36 exploration wells were spudded in 2016 with overall exploration costs of about NOK 22 billion.* The reduction in exploration costs from 2015 to 2016 was approx. 35 per cent. From 2016 to 2017, exploration costs are projected to decline further by about 15 per cent, followed by a gradual increase.

The reduction in exploration costs is a consequence of the reduction in the number of exploration wells. A lower cost level also contributes to a reduced cost projection. On average, the cost of an exploration well declined by about 30 per cent from 2014 to 2016.

* Exploration costs include both company and licence-related exploration costs, cf. Figure 1-5. Company-related exploration costs are often incurred before the licence is awarded, for example costs for purchasing and interpreting seismic data. However, the majority of exploration costs are incurred after the licence is awarded. Of these, drilling of exploration wells is the dominant item.

 

Figure 1‑5: Estimated exploration costs, prognosis 2016-2021

Figure 1‑5: Estimated exploration costs, prognosis 2016-2021

 

Operating costs

At the end of 2016, 80 fields were in production. Together, ordinary operating costs and maintenance of facilities account for a majority of the operating costs.

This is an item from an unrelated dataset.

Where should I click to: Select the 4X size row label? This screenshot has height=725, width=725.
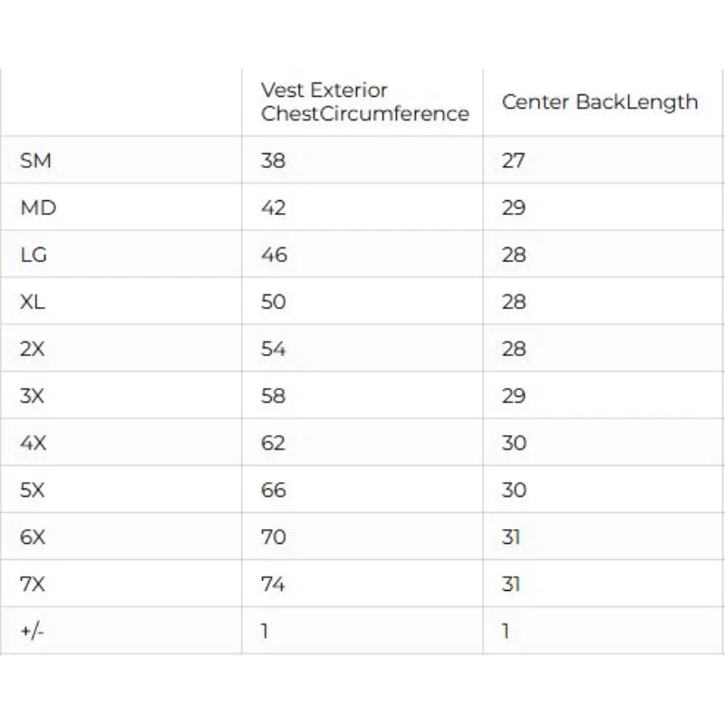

From 2013/2014, there has been a substantial decline in operating costs, in spite of new fields coming on stream and, in isolation, contributing toward increasing overall costs. The decline is mainly due to a substantial reduction in operating costs for fields in operation (Figure 1‑6 ).

 

Figure 1‑6: Operating cost prognosis specified by field status – prognosis 2016-2021

Figure 1‑6: Operating cost prognosis specified by field status – prognosis 2016-2021

 

Figure 1‑7  shows the development in operating costs for a selection of fields that came on stream prior to 2013. Fields scheduled for shutdown leading up to 2021 have been excluded. As regards the remaining fields that are planning production throughout the period, the overall estimated operating cost level in 2018 is 30 per cent lower than in 2014. We see a particular decline in operating costs linked to various maintenance activities and other operating and support activities such as licence administration and business development.

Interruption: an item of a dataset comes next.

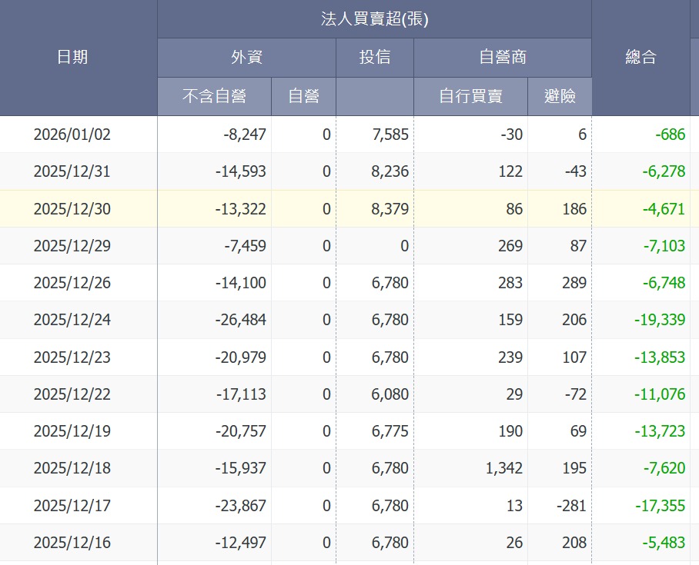Click the 總合 column header
This screenshot has width=699, height=565.
click(640, 57)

The reduction is due to a goal-oriented effort from the operators to lower operating costs of fields through various efficiency measures. The measures are included in cost prognoses for the fields as they become concrete. In addition to the lower cost level, this also reflects deferred activity, based on the companies' assessments of which activities must be carried out now - and which can be postponed. Once the activities are eventually implemented, this will result in an increase in operating costs. New fields will also gradually come on stream and contribute to increased operating costs at the end of the period.

 

Figure 1‑7: Operating costs for fields that have planned operations throughout the 2013-2021 period (prognosis 2016-2021)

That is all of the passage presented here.